In [1]:
import numpy as np
from scipy.stats import linregress
from tqdm.notebook import tqdm, trange
import matplotlib.pyplot as plt
import json

In [2]:
def exist_cp(seq, confid, permut):
    """
    Determines whether a change point exists in the given sequence using a permutation test.

    Parameters:
    seq (list or np.array): The time series sequence.
    confid (float): Confidence level for statistical testing (e.g., 95 for 95% confidence).
    permut (int): Number of permutations to perform.

    Returns:
    bool: True if a change point is detected, False otherwise.
    """
    T = np.arange(len(seq))
    l0 = linregress(T, seq)
    slope0, intercept0 = l0.slope, l0.intercept

    # Compute residuals and cumulative sum
    d = np.array(seq) - slope0*T - intercept0
    cumsum = np.cumsum(d)
    D_data = cumsum.max() - cumsum.min()
    
    # Generate null distribution by permuting residuals
    D_permute = []
    for _ in range(permut): 
        np.random.shuffle(d)
        cusum_permute = np.cumsum(d)
        D_permute.append(np.max(cusum_permute) - np.min(cusum_permute))
    
    # Compute significance threshold and compare with observed statistic
    D_cutoff = np.percentile(D_permute, confid)
    if D_data >= D_cutoff:
        return True
    else:
        return False

def find_cp(seq, minSeg=3):
    """
    Finds a single change point in a sequence by minimizing the sum of squared errors.

    Parameters:
    seq (list or np.array): The time series sequence.
    minSeg (int): Minimum segment length on either side of the change point.

    Returns:
    int or None: The index of the detected change point or None if no valid change point is found.
    """
    if len(seq) < 2 * minSeg:  # sequence too short to segment 
        return None
    ls_se = []
    
    for i in range(minSeg, len(seq)-minSeg):
        seg1, seg2 = np.array(seq[:i]), np.array(seq[i:])
        T1, T2 = np.arange(i), np.arange(i, len(seq))

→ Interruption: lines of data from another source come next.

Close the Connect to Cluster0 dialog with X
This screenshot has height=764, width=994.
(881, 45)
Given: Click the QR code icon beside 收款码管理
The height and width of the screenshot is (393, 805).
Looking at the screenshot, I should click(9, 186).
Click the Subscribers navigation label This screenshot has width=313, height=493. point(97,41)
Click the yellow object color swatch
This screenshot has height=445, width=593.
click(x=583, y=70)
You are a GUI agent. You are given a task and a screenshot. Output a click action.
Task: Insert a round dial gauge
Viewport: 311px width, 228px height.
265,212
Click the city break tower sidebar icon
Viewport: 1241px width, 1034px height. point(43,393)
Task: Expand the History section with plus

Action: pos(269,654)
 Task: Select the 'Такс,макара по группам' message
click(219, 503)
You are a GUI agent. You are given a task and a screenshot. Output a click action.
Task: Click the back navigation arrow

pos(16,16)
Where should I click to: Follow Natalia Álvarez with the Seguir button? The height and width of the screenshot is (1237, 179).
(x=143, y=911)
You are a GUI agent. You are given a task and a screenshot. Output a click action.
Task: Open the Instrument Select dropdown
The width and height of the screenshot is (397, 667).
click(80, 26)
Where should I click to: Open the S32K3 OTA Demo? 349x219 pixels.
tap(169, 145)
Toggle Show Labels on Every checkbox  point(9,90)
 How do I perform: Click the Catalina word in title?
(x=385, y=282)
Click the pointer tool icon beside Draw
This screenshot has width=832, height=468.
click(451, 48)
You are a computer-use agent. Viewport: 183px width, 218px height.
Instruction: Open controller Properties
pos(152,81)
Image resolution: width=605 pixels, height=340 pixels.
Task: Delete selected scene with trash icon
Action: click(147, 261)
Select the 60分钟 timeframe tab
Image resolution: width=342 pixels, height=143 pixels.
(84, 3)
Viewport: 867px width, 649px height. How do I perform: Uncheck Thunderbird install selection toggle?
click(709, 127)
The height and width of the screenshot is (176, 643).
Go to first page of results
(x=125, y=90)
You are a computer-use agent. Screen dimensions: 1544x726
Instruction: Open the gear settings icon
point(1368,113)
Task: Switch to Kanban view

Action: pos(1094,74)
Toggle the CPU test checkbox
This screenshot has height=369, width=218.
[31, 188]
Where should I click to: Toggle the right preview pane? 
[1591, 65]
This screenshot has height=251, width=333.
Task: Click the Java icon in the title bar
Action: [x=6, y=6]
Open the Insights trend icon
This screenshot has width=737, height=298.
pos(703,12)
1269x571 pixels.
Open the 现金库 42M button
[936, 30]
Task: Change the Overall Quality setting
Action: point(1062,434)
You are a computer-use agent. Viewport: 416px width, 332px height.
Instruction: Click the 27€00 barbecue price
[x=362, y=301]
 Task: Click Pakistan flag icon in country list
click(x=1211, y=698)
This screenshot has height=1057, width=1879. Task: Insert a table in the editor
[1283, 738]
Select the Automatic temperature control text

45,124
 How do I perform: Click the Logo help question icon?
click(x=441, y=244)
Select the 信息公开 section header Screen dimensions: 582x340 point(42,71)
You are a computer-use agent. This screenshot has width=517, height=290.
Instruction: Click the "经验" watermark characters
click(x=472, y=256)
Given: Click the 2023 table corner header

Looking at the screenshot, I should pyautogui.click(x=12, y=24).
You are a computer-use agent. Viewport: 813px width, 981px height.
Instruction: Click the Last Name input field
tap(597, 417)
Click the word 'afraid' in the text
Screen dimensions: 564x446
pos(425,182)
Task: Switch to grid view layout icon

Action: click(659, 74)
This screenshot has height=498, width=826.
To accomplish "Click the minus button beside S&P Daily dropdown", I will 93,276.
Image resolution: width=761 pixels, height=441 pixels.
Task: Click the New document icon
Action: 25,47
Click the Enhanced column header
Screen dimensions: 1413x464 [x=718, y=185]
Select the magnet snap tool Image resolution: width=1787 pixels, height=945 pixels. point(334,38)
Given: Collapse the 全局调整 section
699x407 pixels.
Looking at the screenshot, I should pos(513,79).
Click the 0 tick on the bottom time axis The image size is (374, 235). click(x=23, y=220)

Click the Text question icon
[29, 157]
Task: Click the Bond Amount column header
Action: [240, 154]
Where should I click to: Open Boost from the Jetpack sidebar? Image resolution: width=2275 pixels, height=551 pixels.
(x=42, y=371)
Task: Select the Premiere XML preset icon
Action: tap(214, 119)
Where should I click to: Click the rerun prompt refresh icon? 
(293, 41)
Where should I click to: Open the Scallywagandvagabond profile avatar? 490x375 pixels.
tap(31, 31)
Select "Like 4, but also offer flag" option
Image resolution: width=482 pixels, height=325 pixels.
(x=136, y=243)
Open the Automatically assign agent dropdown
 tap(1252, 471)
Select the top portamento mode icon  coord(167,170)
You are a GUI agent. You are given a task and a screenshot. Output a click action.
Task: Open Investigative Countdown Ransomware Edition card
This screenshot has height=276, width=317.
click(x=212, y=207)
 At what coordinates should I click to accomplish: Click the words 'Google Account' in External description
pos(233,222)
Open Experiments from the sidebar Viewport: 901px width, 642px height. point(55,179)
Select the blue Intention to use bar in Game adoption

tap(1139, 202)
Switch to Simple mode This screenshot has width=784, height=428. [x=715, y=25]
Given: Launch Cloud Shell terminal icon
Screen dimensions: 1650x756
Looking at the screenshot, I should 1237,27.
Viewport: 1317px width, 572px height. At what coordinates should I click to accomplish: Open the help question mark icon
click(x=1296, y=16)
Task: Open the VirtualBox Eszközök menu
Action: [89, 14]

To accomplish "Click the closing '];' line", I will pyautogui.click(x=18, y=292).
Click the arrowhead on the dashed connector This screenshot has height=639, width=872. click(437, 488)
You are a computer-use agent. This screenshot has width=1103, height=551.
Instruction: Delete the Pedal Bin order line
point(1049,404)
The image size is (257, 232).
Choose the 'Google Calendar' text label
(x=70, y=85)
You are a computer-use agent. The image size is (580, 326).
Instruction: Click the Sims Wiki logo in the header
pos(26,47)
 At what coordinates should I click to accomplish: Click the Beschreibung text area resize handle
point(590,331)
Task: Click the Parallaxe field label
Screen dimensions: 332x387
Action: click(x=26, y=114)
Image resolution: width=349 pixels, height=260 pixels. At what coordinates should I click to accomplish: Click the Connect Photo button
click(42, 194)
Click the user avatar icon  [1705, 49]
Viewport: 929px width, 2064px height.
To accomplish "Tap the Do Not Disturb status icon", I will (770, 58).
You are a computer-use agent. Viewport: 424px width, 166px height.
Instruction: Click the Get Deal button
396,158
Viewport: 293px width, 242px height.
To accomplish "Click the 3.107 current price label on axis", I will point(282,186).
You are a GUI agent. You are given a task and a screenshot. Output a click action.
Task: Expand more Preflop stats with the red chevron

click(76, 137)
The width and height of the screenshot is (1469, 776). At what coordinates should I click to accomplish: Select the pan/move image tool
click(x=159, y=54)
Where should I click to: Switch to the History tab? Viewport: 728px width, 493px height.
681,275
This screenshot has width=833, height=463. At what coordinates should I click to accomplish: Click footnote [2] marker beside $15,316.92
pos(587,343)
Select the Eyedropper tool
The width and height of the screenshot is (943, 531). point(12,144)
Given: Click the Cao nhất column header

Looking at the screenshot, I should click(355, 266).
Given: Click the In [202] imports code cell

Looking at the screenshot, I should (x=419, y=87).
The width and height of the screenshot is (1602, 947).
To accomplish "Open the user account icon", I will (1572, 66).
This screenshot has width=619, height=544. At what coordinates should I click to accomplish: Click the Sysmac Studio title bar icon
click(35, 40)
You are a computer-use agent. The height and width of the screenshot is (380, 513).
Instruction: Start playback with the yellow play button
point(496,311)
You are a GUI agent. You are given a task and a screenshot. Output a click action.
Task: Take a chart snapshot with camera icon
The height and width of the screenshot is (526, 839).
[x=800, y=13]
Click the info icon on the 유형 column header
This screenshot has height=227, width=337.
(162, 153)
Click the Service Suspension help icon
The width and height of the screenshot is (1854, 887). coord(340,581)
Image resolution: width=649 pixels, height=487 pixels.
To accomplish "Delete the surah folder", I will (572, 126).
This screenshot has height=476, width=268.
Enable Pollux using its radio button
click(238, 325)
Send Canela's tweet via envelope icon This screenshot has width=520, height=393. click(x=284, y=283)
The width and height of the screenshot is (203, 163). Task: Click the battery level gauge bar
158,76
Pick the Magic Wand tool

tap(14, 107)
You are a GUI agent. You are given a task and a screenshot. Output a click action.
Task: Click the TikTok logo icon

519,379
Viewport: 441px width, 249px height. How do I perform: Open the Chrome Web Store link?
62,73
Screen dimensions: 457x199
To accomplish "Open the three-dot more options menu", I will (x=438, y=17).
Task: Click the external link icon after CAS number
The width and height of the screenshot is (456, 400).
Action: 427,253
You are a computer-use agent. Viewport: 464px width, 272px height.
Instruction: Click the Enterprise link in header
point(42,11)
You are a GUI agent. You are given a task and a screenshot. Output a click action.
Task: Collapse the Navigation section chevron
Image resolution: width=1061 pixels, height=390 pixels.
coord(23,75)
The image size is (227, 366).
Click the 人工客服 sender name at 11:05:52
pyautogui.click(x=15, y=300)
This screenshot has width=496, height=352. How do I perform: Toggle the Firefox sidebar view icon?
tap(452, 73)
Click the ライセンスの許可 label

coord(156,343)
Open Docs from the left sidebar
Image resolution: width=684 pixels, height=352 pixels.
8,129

        # Fit linear regression to each segment
        l1, l2 = linregress(T1, seg1), linregress(T2, seg2)
        slope1, intercept1 = l1.slope, l1.intercept
        slope2, intercept2 = l2.slope, l2.intercept

        # Fit linear regression to each segment
        se = sum([(seg1[j]-slope1*T1[j]-intercept1)**2 for j in range(i)]) + \
            sum([(seg2[j-i]-slope2*T2[j-i]-intercept2)**2 for j in range(i, len(seq))])
        ls_se.append(se)
    
    if len(ls_se) > 0:
        cp = np.argmin(np.array(ls_se)) + minSeg  
        return cp


def find_cp_iterative(seq, minSeg=3,confid=95, permut=10000):
    """
    Iteratively finds multiple change points in a sequence using a binary segmentation approach.

    Parameters:
    seq (list or np.array): The time series sequence.
    minSeg (int): Minimum segment length on either side of a change point.
    confid (float): Confidence level for statistical testing.

    Returns:
    list: A sorted list of detected change points, including the end of the sequence.
    """
    # Initialize the stack to store the index range of the fragments to be processed, initially the entire sequence
    stack = [(0, len(seq))]
    change_points = []

    while stack:
        start, end = stack.pop()
        sub_seq = seq[start:end]
        # Check whether the current segment has a change point or is long enough
        if not exist_cp(sub_seq, confid=confid, permut=permut) or (end - start) <= minSeg:
            continue

        # Find the change point in the current segment
        cp = find_cp(sub_seq, minSeg=minSeg)
        if cp is not None:
            cp_global = start + cp  # Global location of change points

            # Add the change point to the result list
            change_points.append(cp_global)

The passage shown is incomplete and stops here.